Monday, August 6, 2012

Of old friends (and self-justification)

... [her] birthday yesterday. Am I such a bad friend for falling asleep that I never bothered going online to greet her? Was I so shallow when I didn't plan to call her because she never greeted me on my birthday? Because I know that she’ll say she has other things to do? That’s just the thing. She just has so much to do. Go ahead and call me bitter or mean. Or a faker, even. She is my best friend, actually. The only one who really understood where I was coming from. It sucks that we don’t talk much these days. I know the deal: there just isn't anything to talk about. I know I shouldn't blame anything on her because she has her own plans, her own issues - all these other endeavors. But… it’s sad not having her around. And I really fucking miss her. I just hope she’s not forgetting about me.
~ from 8/18/11

I never got to write about my long conversation on the phone with Charet last Saturday. I was the caller - mainly picked up the phone to tell her about the good news that has befallen me recently, and in which, I must interject, she played a vital role. We ended up talking about various other things, like our high school "love lives", which both ceased to exist before they even took form. We talked about college, and how it doesn't seem much of a big deal anymore that we never got into the schools that we dreamed of. Now that's something amazing because up until last Saturday, we had been talking about high school. And although we went to different schools then, the conversations were nonchalantly fun.

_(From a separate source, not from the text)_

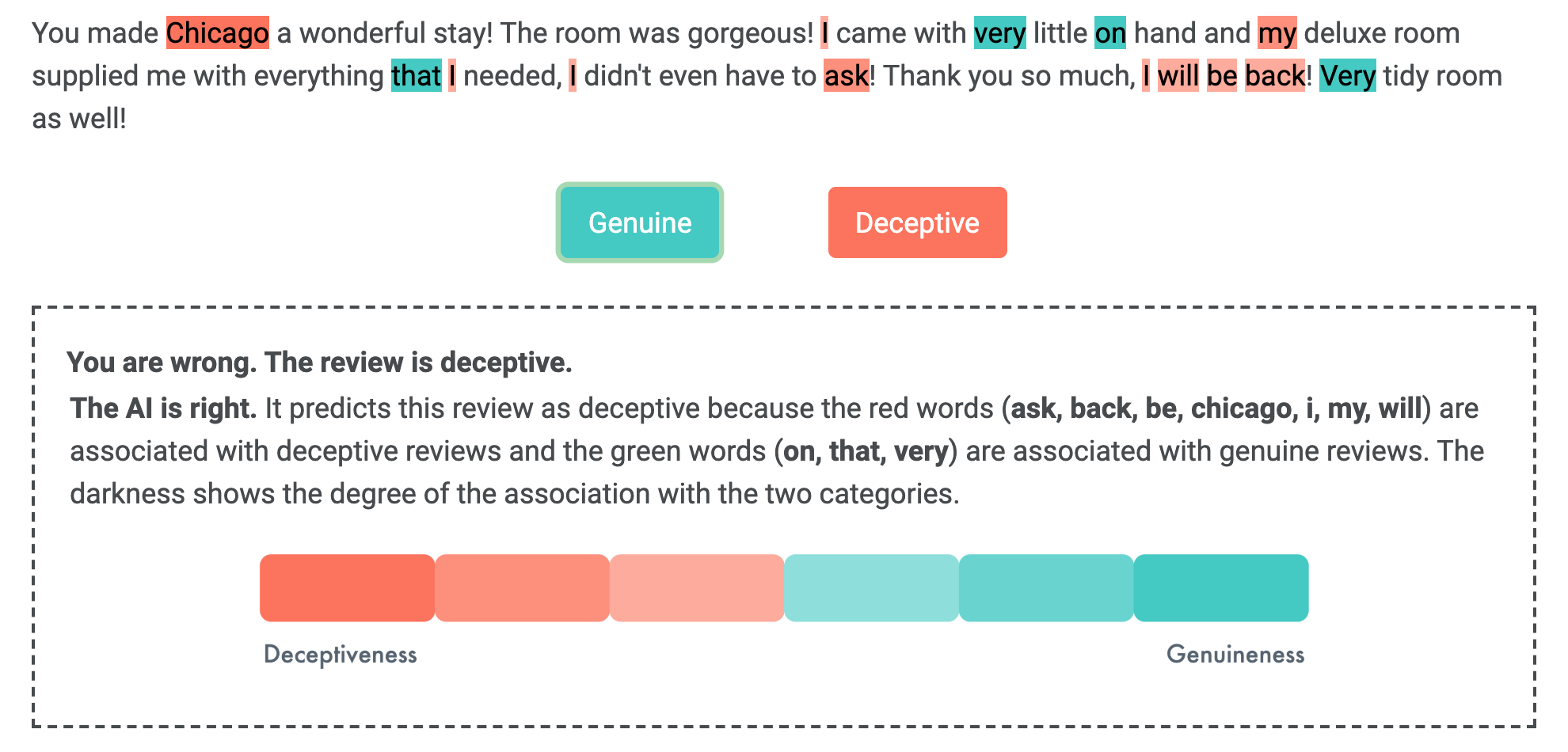Click the lightest teal legend swatch

pos(871,587)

We're in college now, still in different schools. Yet, talking to her is still a hilarity, like she hasn't changed a bit. I like that about her: the way that she can just carry the conversation from one form to another without wearing out the receiving end, the way her affability remains constant even amidst self-deprecation and loneliness. Perhaps, it's the way that every time we talk about things - even of the most nonsensical of the nostalgia - I know that she'll forever be my friend.

It's a pity that I worry about myself. I'm afraid that if we all meet again, when I return and present myself, I would be a much different person: more serious, more pragmatic, more despicable. And, I know that I have harshly changed from the person that I was five, four, or even two years ago. They say that what doesn't kill you makes you stronger. I am stronger, and, more than anything, I am bitter. I used to carry those changes next to the chip on my shoulder, could hear it along with the John Rzeznik song, "And how could the world want me to change? They're the ones that stay the same". But I am just about comprehending the wrongs of it: I don't want to be the one that had a lot to change. You have no idea how hard it is for me to write this one.